BEGIN
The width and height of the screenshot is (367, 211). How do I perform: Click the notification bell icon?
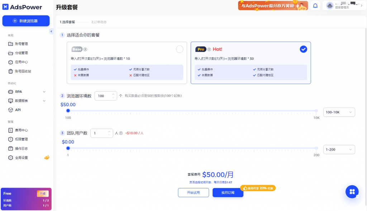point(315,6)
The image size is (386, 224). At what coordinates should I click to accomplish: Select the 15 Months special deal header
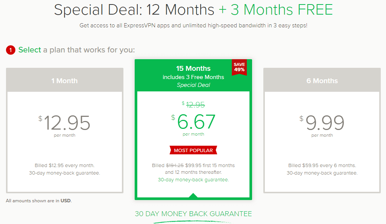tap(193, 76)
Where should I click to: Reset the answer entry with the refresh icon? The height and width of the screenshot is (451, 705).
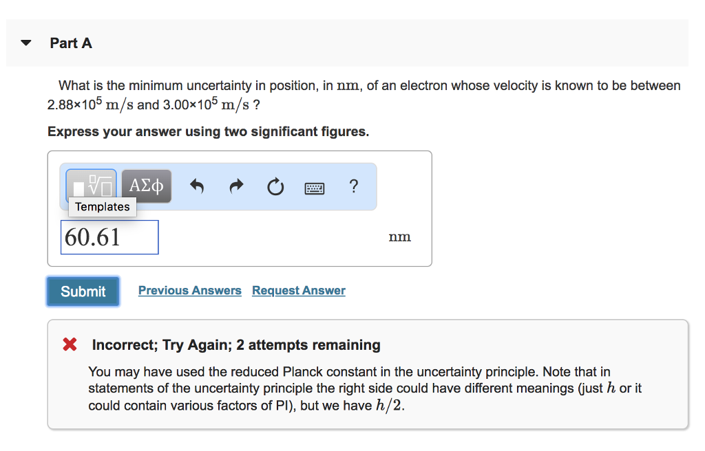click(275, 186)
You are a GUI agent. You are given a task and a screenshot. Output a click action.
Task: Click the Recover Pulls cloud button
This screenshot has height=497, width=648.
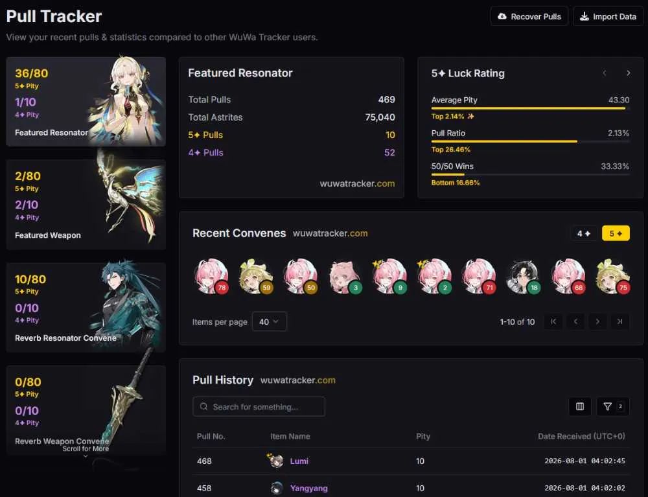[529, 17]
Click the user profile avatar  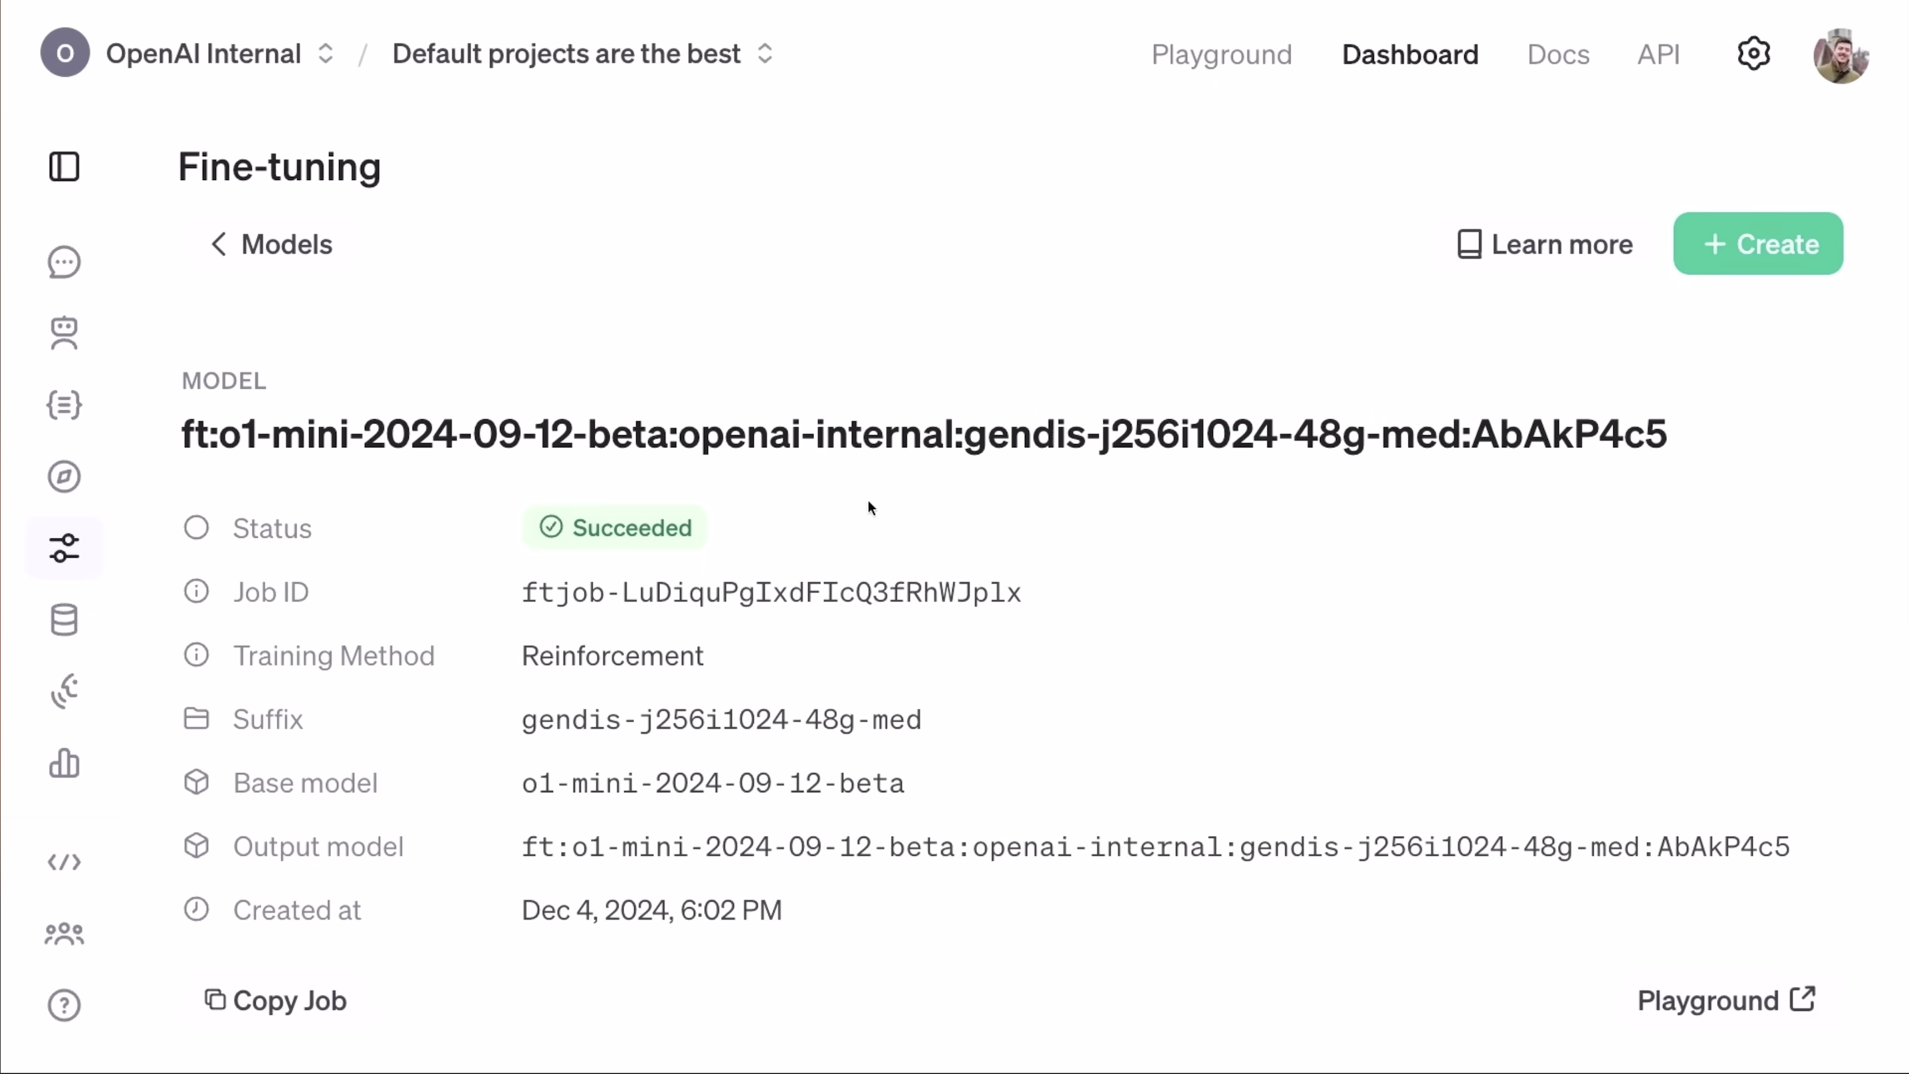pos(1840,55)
END
BEGIN
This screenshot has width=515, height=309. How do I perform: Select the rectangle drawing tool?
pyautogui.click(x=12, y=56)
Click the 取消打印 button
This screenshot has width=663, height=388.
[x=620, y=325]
END
BEGIN
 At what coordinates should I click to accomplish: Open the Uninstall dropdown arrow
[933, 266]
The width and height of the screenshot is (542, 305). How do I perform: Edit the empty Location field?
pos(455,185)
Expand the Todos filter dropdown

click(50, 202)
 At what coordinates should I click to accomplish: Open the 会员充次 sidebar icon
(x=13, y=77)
END
What the exercise asks | Rewrite the stretch of rows from "At what coordinates should I click to accomplish: Open the 会员充次" through "(x=13, y=77)", replacing "sidebar" with "side menu" and keeping everything else the same.

Exercise response |
 At what coordinates should I click to accomplish: Open the 会员充次 side menu icon
(x=13, y=77)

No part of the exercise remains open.